I'm pigheaded on this. I don't believe it's true. How would such an obscure trait develop in nature and then stay until such peculiar circumstance occured?


----------



## sqkcrk (Dec 10, 2005)

Daniel Y said:


> I have seen comments that indicate bees may move eggs.


I have seen comments that extraterestrial aliens landed at Area 54.


----------



## sqkcrk (Dec 10, 2005)

jim lyon said:


> Personally I think the chances of bees moving an egg up through an excluder are approximately the same as a woman getting pregnant from a toilet seat......makes a good story albeit a tough one to either prove or disprove.


People do have sex on toilet seats. So I have heard.


----------



## marshmasterpat (Jun 26, 2013)

sqkcrk said:


> I have seen comments that extraterestrial aliens landed at Area 54.


Thought that was area 51? lol


----------



## Rader Sidetrack (Nov 30, 2011)

Those extraterrestrial aliens landed at Area 54, then moved picked up and their eggs to Area 51.


----------



## Saltybee (Feb 9, 2012)

I've been reading some posts that say small cell is only found in area 51.


----------



## TWall (May 19, 2010)

I'd stay away from toliet seats at area 51 myself.

Tom


----------



## Lauri (Feb 1, 2012)

Rader Sidetrack said:


> Those extraterrestrial aliens landed at Area 54, then moved picked up and their eggs to Area 51.


Laughed out loud on this one :applause:

You guys!:gh:


----------



## RayMarler (Jun 18, 2008)

The debate of whether bees will move eggs or not has been going on for at least a hundred years. 

I suggest reading Scientific Queen Rearing by G.M.Doolittle. He did a lot of experiments and wrote his reasons for thinking and doing what he did. Very enlightening.

From my many readings and from my experiences, I say no, bees don't move eggs. I will not say they don't ever, anything is possible I guess, and there are people who say it does happen. I'm not there to see myself, and even if it does happen, it surely does not happen often enough (if it does at all) to be relied upon in any queen rearing operations or management.


----------



## Daniel Y (Sep 12, 2011)

And this is now the second time in two weeks I have heard area 54 exists. And I am not making that up. But just having driven through that area I would say that Aliens would not be the strangest thing you could run into. What is placed right out in front of you makes you wonder what is going on.

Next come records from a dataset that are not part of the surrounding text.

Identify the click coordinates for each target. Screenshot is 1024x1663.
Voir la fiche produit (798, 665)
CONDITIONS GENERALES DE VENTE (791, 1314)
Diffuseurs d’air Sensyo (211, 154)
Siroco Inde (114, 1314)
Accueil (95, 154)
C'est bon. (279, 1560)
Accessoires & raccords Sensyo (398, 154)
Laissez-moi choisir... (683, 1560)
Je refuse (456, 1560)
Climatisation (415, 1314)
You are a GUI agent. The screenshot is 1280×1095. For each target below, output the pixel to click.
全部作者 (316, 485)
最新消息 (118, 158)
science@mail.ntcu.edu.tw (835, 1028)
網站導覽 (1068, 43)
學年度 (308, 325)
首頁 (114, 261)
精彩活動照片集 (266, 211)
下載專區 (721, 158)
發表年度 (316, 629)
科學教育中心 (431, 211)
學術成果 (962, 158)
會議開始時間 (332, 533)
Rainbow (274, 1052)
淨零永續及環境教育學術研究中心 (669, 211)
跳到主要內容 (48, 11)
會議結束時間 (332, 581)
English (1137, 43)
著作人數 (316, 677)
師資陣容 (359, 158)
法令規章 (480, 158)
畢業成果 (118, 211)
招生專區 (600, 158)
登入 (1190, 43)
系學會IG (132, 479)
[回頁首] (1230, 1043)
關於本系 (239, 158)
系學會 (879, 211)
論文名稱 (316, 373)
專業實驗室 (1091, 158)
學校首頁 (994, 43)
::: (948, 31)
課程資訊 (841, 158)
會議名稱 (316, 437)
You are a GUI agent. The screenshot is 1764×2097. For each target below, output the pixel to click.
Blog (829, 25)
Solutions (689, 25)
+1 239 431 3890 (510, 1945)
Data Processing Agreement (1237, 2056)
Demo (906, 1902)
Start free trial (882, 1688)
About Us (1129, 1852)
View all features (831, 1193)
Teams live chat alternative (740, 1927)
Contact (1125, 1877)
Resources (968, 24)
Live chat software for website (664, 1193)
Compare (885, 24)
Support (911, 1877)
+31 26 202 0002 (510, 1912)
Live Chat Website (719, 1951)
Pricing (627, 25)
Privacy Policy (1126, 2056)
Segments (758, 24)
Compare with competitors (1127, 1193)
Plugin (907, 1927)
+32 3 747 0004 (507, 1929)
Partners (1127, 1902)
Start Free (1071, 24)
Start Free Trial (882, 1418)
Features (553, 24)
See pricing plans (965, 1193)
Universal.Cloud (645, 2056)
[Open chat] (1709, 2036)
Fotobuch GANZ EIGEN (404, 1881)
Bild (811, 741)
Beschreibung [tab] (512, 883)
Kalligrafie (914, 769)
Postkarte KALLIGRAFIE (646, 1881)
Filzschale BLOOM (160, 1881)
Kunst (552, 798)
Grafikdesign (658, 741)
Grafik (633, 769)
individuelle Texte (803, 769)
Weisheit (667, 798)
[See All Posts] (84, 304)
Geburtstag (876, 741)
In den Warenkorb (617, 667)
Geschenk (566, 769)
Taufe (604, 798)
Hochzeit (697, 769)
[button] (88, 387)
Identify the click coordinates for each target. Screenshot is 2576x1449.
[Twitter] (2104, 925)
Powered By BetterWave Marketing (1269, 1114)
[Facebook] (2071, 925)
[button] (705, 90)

You don't know, what you don't know.


----------



## sqkcrk (Dec 10, 2005)

Daniel Y said:


> You don't know, what you don't know.


Which would apply to everything you think you know, wouldn't it?


----------



## Daniel Y (Sep 12, 2011)

No Mark, it would apply to everything I don't know. Amazing how constantly the simplest principle just passes right over your head. What I think I know I am perfect aware of. That would be why I know I think it. Please show one instance where I had a thought that I had no idea I had. Or am I mistaken and this is just one more case where you are so eager to be insulting that you make yourself look like an idiot.


----------



## sqkcrk (Dec 10, 2005)

chuckle, chuckle, chuckle, Thanks.

I was just thinking about what Donald Rumsfeld said about "knowns", "unknowns", and "unknown unknowns". That's all.

Larry, I see what you meant.


----------